Material for this task
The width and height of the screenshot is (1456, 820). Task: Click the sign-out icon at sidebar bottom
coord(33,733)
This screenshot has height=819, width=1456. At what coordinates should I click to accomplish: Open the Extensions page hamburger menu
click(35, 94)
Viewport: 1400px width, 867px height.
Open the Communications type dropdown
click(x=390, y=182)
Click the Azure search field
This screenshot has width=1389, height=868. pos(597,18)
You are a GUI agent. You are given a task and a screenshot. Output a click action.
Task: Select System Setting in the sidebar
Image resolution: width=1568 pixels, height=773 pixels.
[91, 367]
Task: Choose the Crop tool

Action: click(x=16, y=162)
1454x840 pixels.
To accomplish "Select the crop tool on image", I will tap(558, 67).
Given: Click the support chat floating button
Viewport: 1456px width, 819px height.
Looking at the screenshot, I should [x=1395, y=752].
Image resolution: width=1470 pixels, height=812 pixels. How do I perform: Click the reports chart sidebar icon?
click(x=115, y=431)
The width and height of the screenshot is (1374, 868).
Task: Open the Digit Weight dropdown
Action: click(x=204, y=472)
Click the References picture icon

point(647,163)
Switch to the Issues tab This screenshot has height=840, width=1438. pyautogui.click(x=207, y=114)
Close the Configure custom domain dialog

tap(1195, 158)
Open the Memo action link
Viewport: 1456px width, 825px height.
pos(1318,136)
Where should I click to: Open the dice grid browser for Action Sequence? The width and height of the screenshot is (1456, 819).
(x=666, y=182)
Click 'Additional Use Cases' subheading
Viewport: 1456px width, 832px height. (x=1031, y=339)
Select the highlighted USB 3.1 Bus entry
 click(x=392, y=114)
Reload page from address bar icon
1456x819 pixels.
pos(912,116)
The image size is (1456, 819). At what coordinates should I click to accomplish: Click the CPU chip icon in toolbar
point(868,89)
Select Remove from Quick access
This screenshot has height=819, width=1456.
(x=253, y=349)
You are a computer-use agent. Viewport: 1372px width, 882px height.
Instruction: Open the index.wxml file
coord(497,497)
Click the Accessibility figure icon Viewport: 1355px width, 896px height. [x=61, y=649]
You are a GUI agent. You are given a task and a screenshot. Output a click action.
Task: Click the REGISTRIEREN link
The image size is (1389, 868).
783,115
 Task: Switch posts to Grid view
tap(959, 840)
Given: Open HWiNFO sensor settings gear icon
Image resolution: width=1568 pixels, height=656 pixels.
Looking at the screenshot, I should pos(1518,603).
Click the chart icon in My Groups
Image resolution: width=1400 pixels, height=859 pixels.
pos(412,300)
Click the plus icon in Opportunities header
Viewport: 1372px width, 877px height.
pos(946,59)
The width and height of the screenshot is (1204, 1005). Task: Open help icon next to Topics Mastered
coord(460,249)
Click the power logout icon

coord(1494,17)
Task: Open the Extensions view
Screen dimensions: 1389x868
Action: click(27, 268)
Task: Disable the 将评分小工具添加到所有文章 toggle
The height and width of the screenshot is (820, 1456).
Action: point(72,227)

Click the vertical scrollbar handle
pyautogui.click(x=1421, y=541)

Your instructions
Retype every record above exactly.

Solution for this task
The width and height of the screenshot is (1456, 820). Task: Click the sign-out icon at sidebar bottom
coord(33,733)
This screenshot has height=819, width=1456. At what coordinates should I click to accomplish: Open the Extensions page hamburger menu
click(35, 94)
Viewport: 1400px width, 867px height.
Open the Communications type dropdown
click(x=390, y=182)
Click the Azure search field
This screenshot has width=1389, height=868. pos(597,18)
You are a GUI agent. You are given a task and a screenshot. Output a click action.
Task: Select System Setting in the sidebar
Image resolution: width=1568 pixels, height=773 pixels.
[91, 367]
Task: Choose the Crop tool

Action: click(x=16, y=162)
1454x840 pixels.
To accomplish "Select the crop tool on image", I will tap(558, 67).
Given: Click the support chat floating button
Viewport: 1456px width, 819px height.
Looking at the screenshot, I should [x=1395, y=752].
Image resolution: width=1470 pixels, height=812 pixels. How do I perform: Click the reports chart sidebar icon?
click(x=115, y=431)
The width and height of the screenshot is (1374, 868).
Task: Open the Digit Weight dropdown
Action: click(x=204, y=472)
Click the References picture icon

point(647,163)
Switch to the Issues tab This screenshot has height=840, width=1438. pyautogui.click(x=207, y=114)
Close the Configure custom domain dialog

tap(1195, 158)
Open the Memo action link
Viewport: 1456px width, 825px height.
pos(1318,136)
Where should I click to: Open the dice grid browser for Action Sequence? The width and height of the screenshot is (1456, 819).
(x=666, y=182)
Click 'Additional Use Cases' subheading
Viewport: 1456px width, 832px height. (x=1031, y=339)
Select the highlighted USB 3.1 Bus entry
 click(x=392, y=114)
Reload page from address bar icon
1456x819 pixels.
pos(912,116)
The image size is (1456, 819). At what coordinates should I click to accomplish: Click the CPU chip icon in toolbar
point(868,89)
Select Remove from Quick access
This screenshot has height=819, width=1456.
(x=253, y=349)
You are a computer-use agent. Viewport: 1372px width, 882px height.
Instruction: Open the index.wxml file
coord(497,497)
Click the Accessibility figure icon Viewport: 1355px width, 896px height. [x=61, y=649]
You are a GUI agent. You are given a task and a screenshot. Output a click action.
Task: Click the REGISTRIEREN link
The image size is (1389, 868).
783,115
 Task: Switch posts to Grid view
tap(959, 840)
Given: Open HWiNFO sensor settings gear icon
Image resolution: width=1568 pixels, height=656 pixels.
Looking at the screenshot, I should pos(1518,603).
Click the chart icon in My Groups
Image resolution: width=1400 pixels, height=859 pixels.
pos(412,300)
Click the plus icon in Opportunities header
Viewport: 1372px width, 877px height.
pos(946,59)
The width and height of the screenshot is (1204, 1005). Task: Open help icon next to Topics Mastered
coord(460,249)
Click the power logout icon

coord(1494,17)
Task: Open the Extensions view
Screen dimensions: 1389x868
Action: click(27, 268)
Task: Disable the 将评分小工具添加到所有文章 toggle
The height and width of the screenshot is (820, 1456).
Action: point(72,227)

Click the vertical scrollbar handle
pyautogui.click(x=1421, y=541)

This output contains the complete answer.